Текст страницы →
Элвис Пресли. Последний поезд в Мемфис
В феврале 1949‑го Вернон последний раз отправился на работу в Объединенную лакокрасочную компанию, которая располагалась всего в паре кварталов от меблированных комнат на Поплар–стрит, где они жили, а 17 июня подал заявку на разрешение вселиться в Лодердейл–кортс — чистенький муниципальный район для городских служащих, которым управляла служба муниципального жилья Мемфиса. В сентябре заявка Пресли была одобрена, и они въехали в дом 185 по Винчестер–стрит, квартира 328, сразу же за углом от их прежнего жилья. За трехкомнатную квартиру на первом этаже в превосходном жилом комплексе они платили тридцать пять долларов в месяц. Жители Лодердейл–кортс чувствовали, что с семьей Пресли что–то происходит. Если же анализировать эти ощущения с точки зрения движения к намеченной цели, семья Пресли сделала огромный шаг вперед.
ГЛАВА 1 ТЬЮПЕЛО: ДОМ НАД ДОРОГОЙ
(январь 1935 — ноябрь 1948)

Исходные данные →
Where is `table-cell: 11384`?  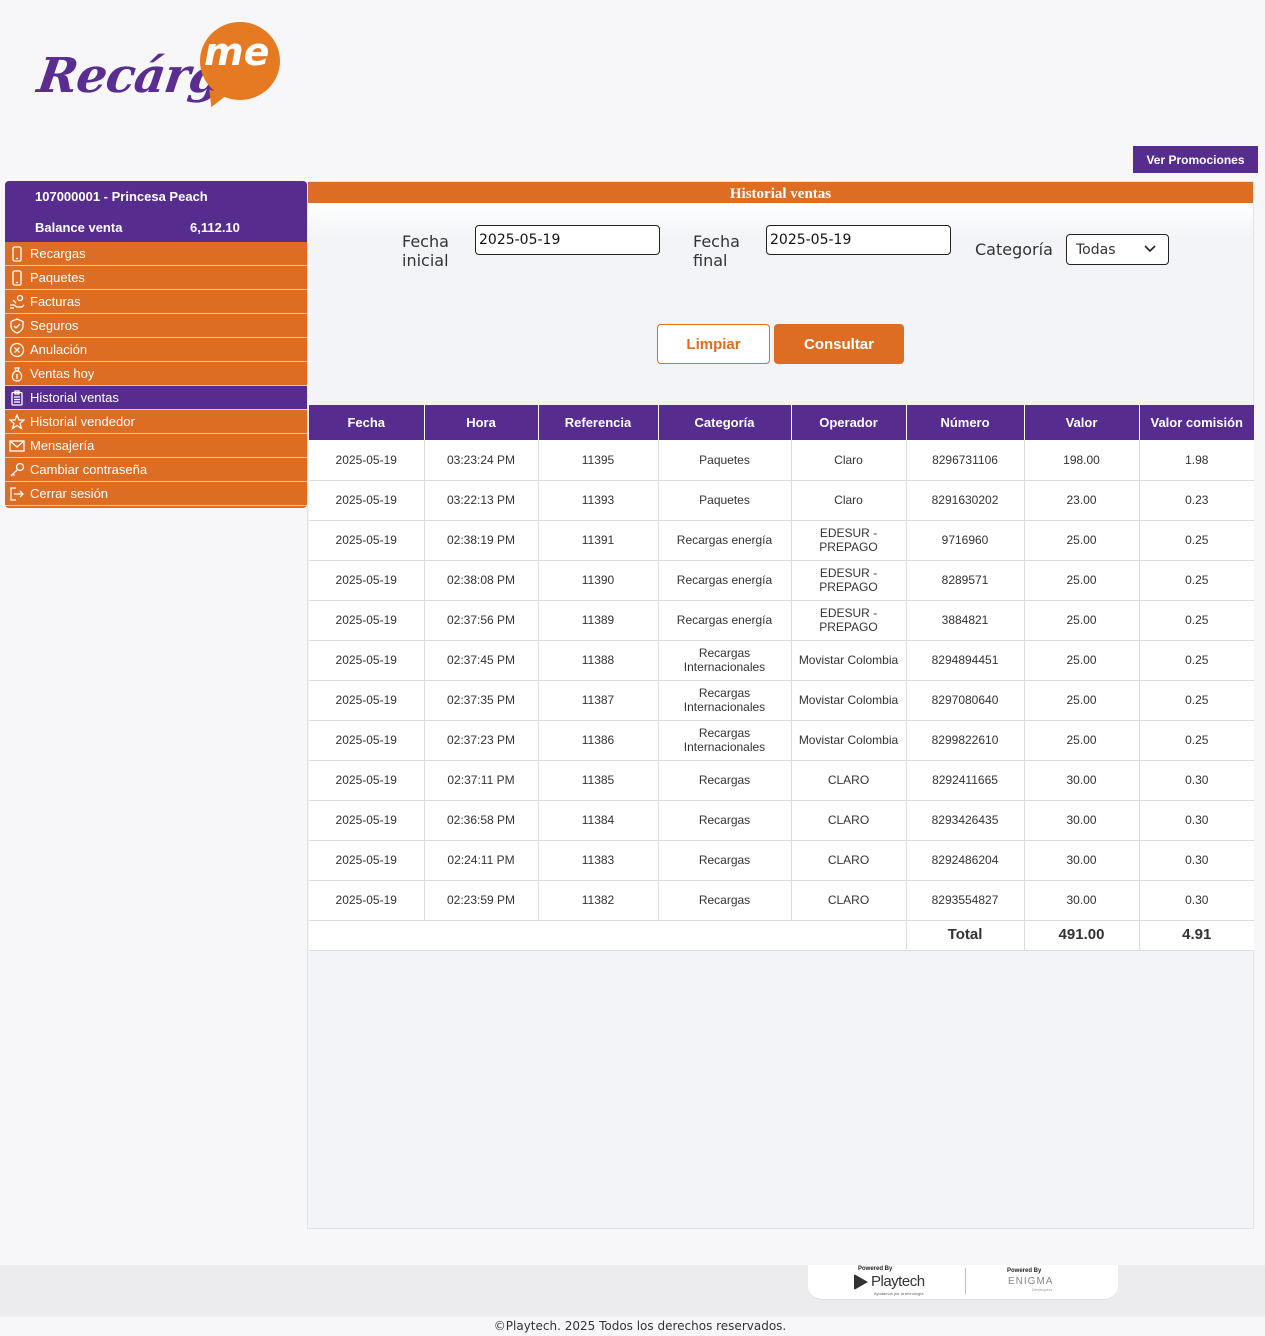
table-cell: 11384 is located at coordinates (598, 820).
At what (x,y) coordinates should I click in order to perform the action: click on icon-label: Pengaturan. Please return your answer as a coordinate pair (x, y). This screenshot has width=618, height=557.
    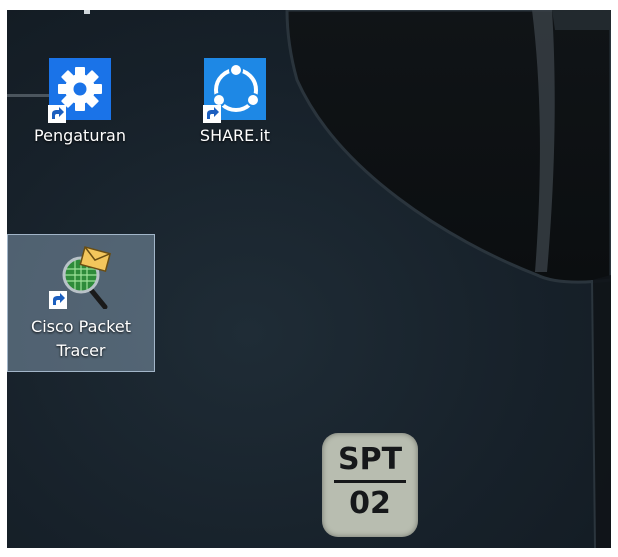
    Looking at the image, I should click on (80, 136).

Задание → Переведите на английский язык предложение из текста об Элвисе Пресли: «За трехкомнатную квартиру на первом этаже в превосходном жилом комплексе они платили тридцать пять долларов в месяц».

Ответ → They paid thirty-five dollars a month for a three-room first-floor apartment in an excellent housing complex.